The news comes barely a week after the event was crowned festival of the year at the Nordoff and Robbins Northern Music Awards.

Launched in 2006 by Jamie Foxon and Nick Chambers, the independent Lancashire festival has since grown tenfold from having an attendance of 1,200 to a multi-stage 12,000-capacity event that has attracted acts including Death In Vegas, Goldie, Roni Size and Jake Bugg. Headliners this year include Orbital and Leftfield.

While the announcement does not specify how sharply the festival’s size will be reduced, it suggests this year’s event will be a ‘bijou Beat-Herder’ on a scale reminiscent of the early days. The festival’s organisers promised the advertised lineup will remain and so will “most of the venues”.

More than 35 festivals have now been called off this year, including  NASS (cap. 30,000), Bluedot (21,000), Standon Calling (cap. 17,000), and Connect (15,000), while new launches have struggled to get off the ground.

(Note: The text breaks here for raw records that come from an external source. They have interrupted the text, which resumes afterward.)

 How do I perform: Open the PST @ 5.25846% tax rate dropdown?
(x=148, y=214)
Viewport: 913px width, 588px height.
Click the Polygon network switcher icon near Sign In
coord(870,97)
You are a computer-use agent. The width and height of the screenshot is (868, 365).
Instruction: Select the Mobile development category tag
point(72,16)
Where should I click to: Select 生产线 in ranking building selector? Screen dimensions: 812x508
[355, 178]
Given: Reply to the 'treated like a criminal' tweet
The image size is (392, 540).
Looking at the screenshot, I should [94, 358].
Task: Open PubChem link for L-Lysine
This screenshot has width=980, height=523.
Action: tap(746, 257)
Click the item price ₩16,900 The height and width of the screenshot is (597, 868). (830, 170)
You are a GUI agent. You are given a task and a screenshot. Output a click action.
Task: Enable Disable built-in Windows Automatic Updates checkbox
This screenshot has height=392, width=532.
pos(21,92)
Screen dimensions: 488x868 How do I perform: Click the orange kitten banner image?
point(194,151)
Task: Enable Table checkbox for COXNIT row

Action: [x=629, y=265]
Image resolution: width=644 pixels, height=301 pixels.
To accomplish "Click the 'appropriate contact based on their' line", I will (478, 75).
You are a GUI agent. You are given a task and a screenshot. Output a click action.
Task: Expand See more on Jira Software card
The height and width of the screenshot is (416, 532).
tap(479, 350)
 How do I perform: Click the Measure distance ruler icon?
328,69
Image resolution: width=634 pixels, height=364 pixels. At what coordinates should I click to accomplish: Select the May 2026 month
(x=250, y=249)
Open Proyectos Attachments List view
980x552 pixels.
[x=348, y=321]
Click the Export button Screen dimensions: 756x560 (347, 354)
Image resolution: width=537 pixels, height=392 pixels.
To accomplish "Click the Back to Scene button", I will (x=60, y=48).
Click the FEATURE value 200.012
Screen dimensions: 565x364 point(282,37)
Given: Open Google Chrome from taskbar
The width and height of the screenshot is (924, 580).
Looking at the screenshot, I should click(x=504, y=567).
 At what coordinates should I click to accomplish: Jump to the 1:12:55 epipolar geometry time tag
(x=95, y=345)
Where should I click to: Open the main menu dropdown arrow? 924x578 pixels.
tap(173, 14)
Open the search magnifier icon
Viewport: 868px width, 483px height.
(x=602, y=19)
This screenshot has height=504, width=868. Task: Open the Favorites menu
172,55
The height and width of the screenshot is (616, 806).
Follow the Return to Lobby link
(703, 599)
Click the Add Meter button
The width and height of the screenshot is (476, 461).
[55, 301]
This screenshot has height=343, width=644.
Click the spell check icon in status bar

The Association of Independent Festivals (AIF) is calling on Government to reduce the VAT rate on festival tickets to 5% to help avoid further closures. While festival production company The Fair has launched a campaign celebrating the value of festivals, in a bid to gather support for independent events.

AIF CEO John Rostron said, “The move by Beat-Herder is an assuringly pragmatic and positive one from the organisers. They want to deliver the best festival to their audience and this is the way they can do that. It demonstrates the resilience and heart that characterises the independent festival sector in these most challenging of times.”